In those years I experienced a university revival. I confidently use the term revival. In Shanghai, most of the young people involved in our church network come from the universities. Could you imagine that a college campus fellowship would lead to more than ten full-time ministers, twenty years down the road? It is hard to imagine, unless it was worked by the Holy Spirit.
In those ten years, the Holy Spirit was moving. We knocked on dormitory doors and asked people, “Have you heard about the gospel? I want to share the gospel with you.” Once, I talked with a guy for an hour. I used an evangelistic pamphlet and at the end asked if he wanted to make a prayer of decision. He said no. But someone sleeping in the bunk bed behind him popped up and said, “I do!” I said, “What? I didn’t even know anyone was there!”
This guy prayed to receive Christ with me, and I took him through follow-up training materials. Maybe I would not use those materials now, but it worked. I took this new Christian with me to knock on dormitory doors, and we would say, “Do you have ten minutes? I want to share some good news with you.” People converted and became Christians. Ten or fifteen years later, they are full-time ministers for the gospel. It was amazing!
After we graduated, we kept sharing the gospel in the marketplace and in our offices. We wanted to share our testimony with others, and the group of Christians that started in the university kept growing. One person told another, one life influenced another life, and more and more people became Christians. One brother had twenty people coming to his home for Bible studies. At this point he had never attended a church, only small groups. We did not know what we should do, or what would be next.
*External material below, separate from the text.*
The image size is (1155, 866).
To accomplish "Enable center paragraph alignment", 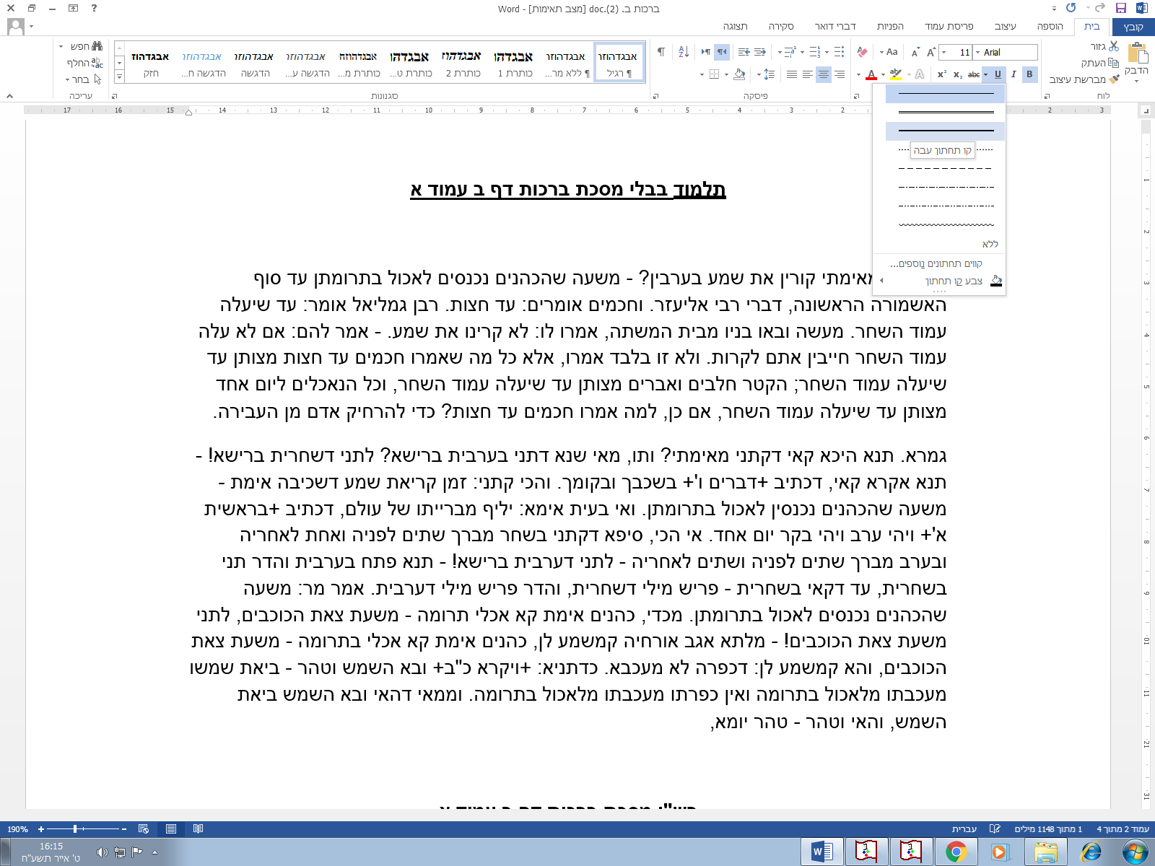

I joined an existing church, which was very old-fashioned. God brought me into a church after I was in the wilderness for one year without any connection to or ability to find a church—this was before email and cell phones. In Shanghai at this time, the fellowship group leaders from the universities talked together and wondered what would be next.
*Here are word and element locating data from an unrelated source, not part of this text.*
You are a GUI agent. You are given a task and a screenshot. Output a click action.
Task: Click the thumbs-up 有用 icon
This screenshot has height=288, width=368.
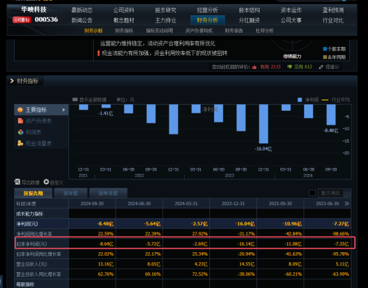tap(254, 67)
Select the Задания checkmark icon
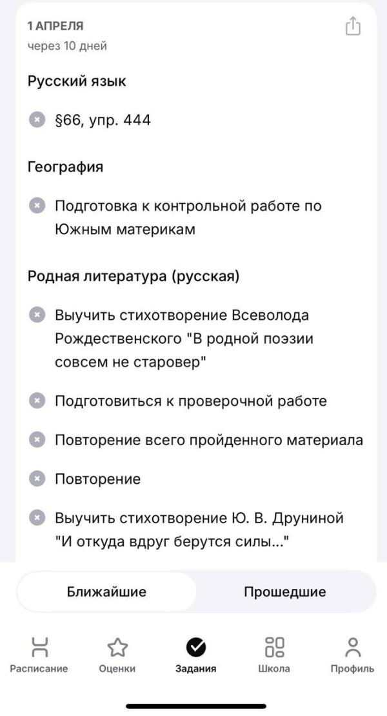This screenshot has height=716, width=387. (196, 647)
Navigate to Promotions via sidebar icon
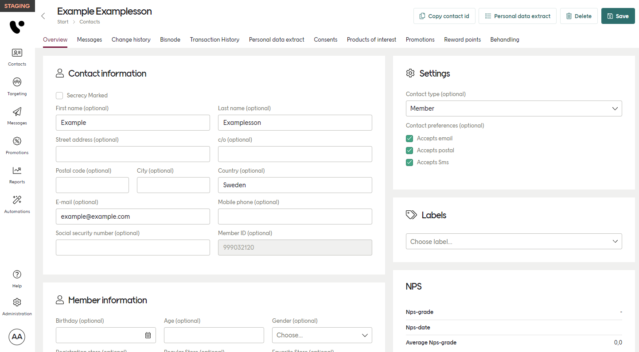The image size is (639, 352). [17, 145]
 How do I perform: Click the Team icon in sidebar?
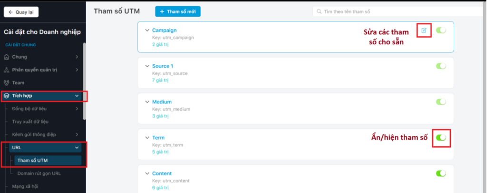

“I have twenty-plus people in my house, my living room is not big enough,” they said. “I heard there are some assemblies called a church. People gather there on Sunday mornings, instead of Friday night.”
Our old-fashioned church had about twenty-five people. One of these fellowship groups came to our church and said, “You are a church, can we join you?” Our leaders laughed. “We have twenty-five people; you have thirty-five. Do you call that joining us?”
Desperate leaders were asking for help.
In 2003, we started a church-planting network in Shanghai. The churches would gather for theological training, with questions like: “What is the gospel? What is the church? What is baptism?” (We had practiced this independently of the church for a long time.) “What is communion? What are the signs of the church? Where do we go next?” Initially, we were not planting churches, just doing whatever we could to help.